Task goal ::
Could you put each line of the material below into a Markdown table with a Row column for the row number and a Line column for the line itself, covering all of it and skipping blank lines?

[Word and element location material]
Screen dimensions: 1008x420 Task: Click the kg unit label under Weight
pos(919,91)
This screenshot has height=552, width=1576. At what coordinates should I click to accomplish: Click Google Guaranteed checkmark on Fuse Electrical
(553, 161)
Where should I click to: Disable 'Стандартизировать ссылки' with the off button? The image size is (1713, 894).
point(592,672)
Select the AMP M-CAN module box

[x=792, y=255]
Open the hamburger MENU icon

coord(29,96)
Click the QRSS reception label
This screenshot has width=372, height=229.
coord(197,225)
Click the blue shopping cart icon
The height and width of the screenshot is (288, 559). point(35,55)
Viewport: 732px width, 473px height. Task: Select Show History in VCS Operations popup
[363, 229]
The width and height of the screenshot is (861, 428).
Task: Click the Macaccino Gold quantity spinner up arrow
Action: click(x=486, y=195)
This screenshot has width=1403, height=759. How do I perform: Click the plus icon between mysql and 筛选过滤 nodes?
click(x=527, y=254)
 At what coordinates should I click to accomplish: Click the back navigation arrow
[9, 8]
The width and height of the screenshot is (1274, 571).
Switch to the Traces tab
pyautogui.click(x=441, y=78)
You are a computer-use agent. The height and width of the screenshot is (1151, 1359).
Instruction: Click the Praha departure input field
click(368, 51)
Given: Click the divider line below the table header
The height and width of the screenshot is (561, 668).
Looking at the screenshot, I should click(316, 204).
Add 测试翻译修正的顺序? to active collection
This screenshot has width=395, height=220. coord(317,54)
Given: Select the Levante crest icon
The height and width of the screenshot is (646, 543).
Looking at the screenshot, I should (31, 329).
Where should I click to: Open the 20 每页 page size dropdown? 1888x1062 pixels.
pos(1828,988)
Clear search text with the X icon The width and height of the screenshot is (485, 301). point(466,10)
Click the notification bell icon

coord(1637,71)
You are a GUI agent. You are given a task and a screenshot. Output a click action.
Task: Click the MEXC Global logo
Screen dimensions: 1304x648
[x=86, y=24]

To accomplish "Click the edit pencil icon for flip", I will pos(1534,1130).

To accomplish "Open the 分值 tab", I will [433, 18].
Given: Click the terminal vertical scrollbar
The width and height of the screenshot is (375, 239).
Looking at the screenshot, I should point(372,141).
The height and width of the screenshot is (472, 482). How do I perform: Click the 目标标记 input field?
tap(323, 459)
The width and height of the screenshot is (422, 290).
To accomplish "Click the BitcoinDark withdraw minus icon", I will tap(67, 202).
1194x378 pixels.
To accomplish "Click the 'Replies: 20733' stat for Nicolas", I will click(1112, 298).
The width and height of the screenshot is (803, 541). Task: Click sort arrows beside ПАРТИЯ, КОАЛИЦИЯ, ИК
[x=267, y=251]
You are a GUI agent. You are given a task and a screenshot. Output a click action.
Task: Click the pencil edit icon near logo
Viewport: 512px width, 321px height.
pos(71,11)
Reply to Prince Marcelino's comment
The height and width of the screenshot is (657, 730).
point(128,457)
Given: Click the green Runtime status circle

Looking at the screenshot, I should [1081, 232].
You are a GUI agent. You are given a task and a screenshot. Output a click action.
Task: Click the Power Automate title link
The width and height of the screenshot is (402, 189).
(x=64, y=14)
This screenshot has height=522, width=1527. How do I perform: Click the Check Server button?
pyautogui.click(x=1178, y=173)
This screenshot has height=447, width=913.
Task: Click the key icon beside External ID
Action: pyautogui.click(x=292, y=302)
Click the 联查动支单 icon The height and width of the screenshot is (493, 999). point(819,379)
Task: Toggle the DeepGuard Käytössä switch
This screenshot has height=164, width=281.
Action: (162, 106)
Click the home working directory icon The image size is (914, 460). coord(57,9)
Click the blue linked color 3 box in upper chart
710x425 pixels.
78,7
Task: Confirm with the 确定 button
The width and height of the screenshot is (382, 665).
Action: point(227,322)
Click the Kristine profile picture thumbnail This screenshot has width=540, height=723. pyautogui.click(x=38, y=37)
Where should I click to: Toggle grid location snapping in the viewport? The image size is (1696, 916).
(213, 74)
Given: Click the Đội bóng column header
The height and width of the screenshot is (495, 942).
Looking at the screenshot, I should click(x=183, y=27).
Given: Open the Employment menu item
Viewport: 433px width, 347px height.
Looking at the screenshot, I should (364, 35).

Written reply ::
| Row | Line |
|---|---|
| 1 | Screen dimensions: 1008x420 Task: Click the kg unit label under Weight |
| 2 | pos(919,91) |
| 3 | This screenshot has height=552, width=1576. At what coordinates should I click to accomplish: Click Google Guaranteed checkmark on Fuse Electrical |
| 4 | (553, 161) |
| 5 | Where should I click to: Disable 'Стандартизировать ссылки' with the off button? The image size is (1713, 894). |
| 6 | point(592,672) |
| 7 | Select the AMP M-CAN module box |
| 8 | [x=792, y=255] |
| 9 | Open the hamburger MENU icon |
| 10 | coord(29,96) |
| 11 | Click the QRSS reception label |
| 12 | This screenshot has width=372, height=229. |
| 13 | coord(197,225) |
| 14 | Click the blue shopping cart icon |
| 15 | The height and width of the screenshot is (288, 559). point(35,55) |
| 16 | Viewport: 732px width, 473px height. Task: Select Show History in VCS Operations popup |
| 17 | [363, 229] |
| 18 | The width and height of the screenshot is (861, 428). |
| 19 | Task: Click the Macaccino Gold quantity spinner up arrow |
| 20 | Action: click(x=486, y=195) |
| 21 | This screenshot has width=1403, height=759. How do I perform: Click the plus icon between mysql and 筛选过滤 nodes? |
| 22 | click(x=527, y=254) |
| 23 |  At what coordinates should I click to accomplish: Click the back navigation arrow |
| 24 | [9, 8] |
| 25 | The width and height of the screenshot is (1274, 571). |
| 26 | Switch to the Traces tab |
| 27 | pyautogui.click(x=441, y=78) |
| 28 | You are a computer-use agent. The height and width of the screenshot is (1151, 1359). |
| 29 | Instruction: Click the Praha departure input field |
| 30 | click(368, 51) |
| 31 | Given: Click the divider line below the table header |
| 32 | The height and width of the screenshot is (561, 668). |
| 33 | Looking at the screenshot, I should click(316, 204). |
| 34 | Add 测试翻译修正的顺序? to active collection |
| 35 | This screenshot has width=395, height=220. coord(317,54) |
| 36 | Given: Select the Levante crest icon |
| 37 | The height and width of the screenshot is (646, 543). |
| 38 | Looking at the screenshot, I should (31, 329). |
| 39 | Where should I click to: Open the 20 每页 page size dropdown? 1888x1062 pixels. |
| 40 | pos(1828,988) |
| 41 | Clear search text with the X icon The width and height of the screenshot is (485, 301). point(466,10) |
| 42 | Click the notification bell icon |
| 43 | coord(1637,71) |
| 44 | You are a GUI agent. You are given a task and a screenshot. Output a click action. |
| 45 | Task: Click the MEXC Global logo |
| 46 | Screen dimensions: 1304x648 |
| 47 | [x=86, y=24] |
| 48 | To accomplish "Click the edit pencil icon for flip", I will pos(1534,1130). |
| 49 | To accomplish "Open the 分值 tab", I will [433, 18]. |
| 50 | Given: Click the terminal vertical scrollbar |
| 51 | The width and height of the screenshot is (375, 239). |
| 52 | Looking at the screenshot, I should point(372,141). |
| 53 | The height and width of the screenshot is (472, 482). How do I perform: Click the 目标标记 input field? |
| 54 | tap(323, 459) |
| 55 | The width and height of the screenshot is (422, 290). |
| 56 | To accomplish "Click the BitcoinDark withdraw minus icon", I will tap(67, 202). |
| 57 | 1194x378 pixels. |
| 58 | To accomplish "Click the 'Replies: 20733' stat for Nicolas", I will click(1112, 298). |
| 59 | The width and height of the screenshot is (803, 541). Task: Click sort arrows beside ПАРТИЯ, КОАЛИЦИЯ, ИК |
| 60 | [x=267, y=251] |
| 61 | You are a GUI agent. You are given a task and a screenshot. Output a click action. |
| 62 | Task: Click the pencil edit icon near logo |
| 63 | Viewport: 512px width, 321px height. |
| 64 | pos(71,11) |
| 65 | Reply to Prince Marcelino's comment |
| 66 | The height and width of the screenshot is (657, 730). |
| 67 | point(128,457) |
| 68 | Given: Click the green Runtime status circle |
| 69 | Looking at the screenshot, I should [1081, 232]. |
| 70 | You are a GUI agent. You are given a task and a screenshot. Output a click action. |
| 71 | Task: Click the Power Automate title link |
| 72 | The width and height of the screenshot is (402, 189). |
| 73 | (x=64, y=14) |
| 74 | This screenshot has height=522, width=1527. How do I perform: Click the Check Server button? |
| 75 | pyautogui.click(x=1178, y=173) |
| 76 | This screenshot has height=447, width=913. |
| 77 | Task: Click the key icon beside External ID |
| 78 | Action: pyautogui.click(x=292, y=302) |
| 79 | Click the 联查动支单 icon The height and width of the screenshot is (493, 999). point(819,379) |
| 80 | Task: Toggle the DeepGuard Käytössä switch |
| 81 | This screenshot has height=164, width=281. |
| 82 | Action: (162, 106) |
| 83 | Click the home working directory icon The image size is (914, 460). coord(57,9) |
| 84 | Click the blue linked color 3 box in upper chart |
| 85 | 710x425 pixels. |
| 86 | 78,7 |
| 87 | Task: Confirm with the 确定 button |
| 88 | The width and height of the screenshot is (382, 665). |
| 89 | Action: point(227,322) |
| 90 | Click the Kristine profile picture thumbnail This screenshot has width=540, height=723. pyautogui.click(x=38, y=37) |
| 91 | Where should I click to: Toggle grid location snapping in the viewport? The image size is (1696, 916). |
| 92 | (213, 74) |
| 93 | Given: Click the Đội bóng column header |
| 94 | The height and width of the screenshot is (495, 942). |
| 95 | Looking at the screenshot, I should click(x=183, y=27). |
| 96 | Given: Open the Employment menu item |
| 97 | Viewport: 433px width, 347px height. |
| 98 | Looking at the screenshot, I should (364, 35). |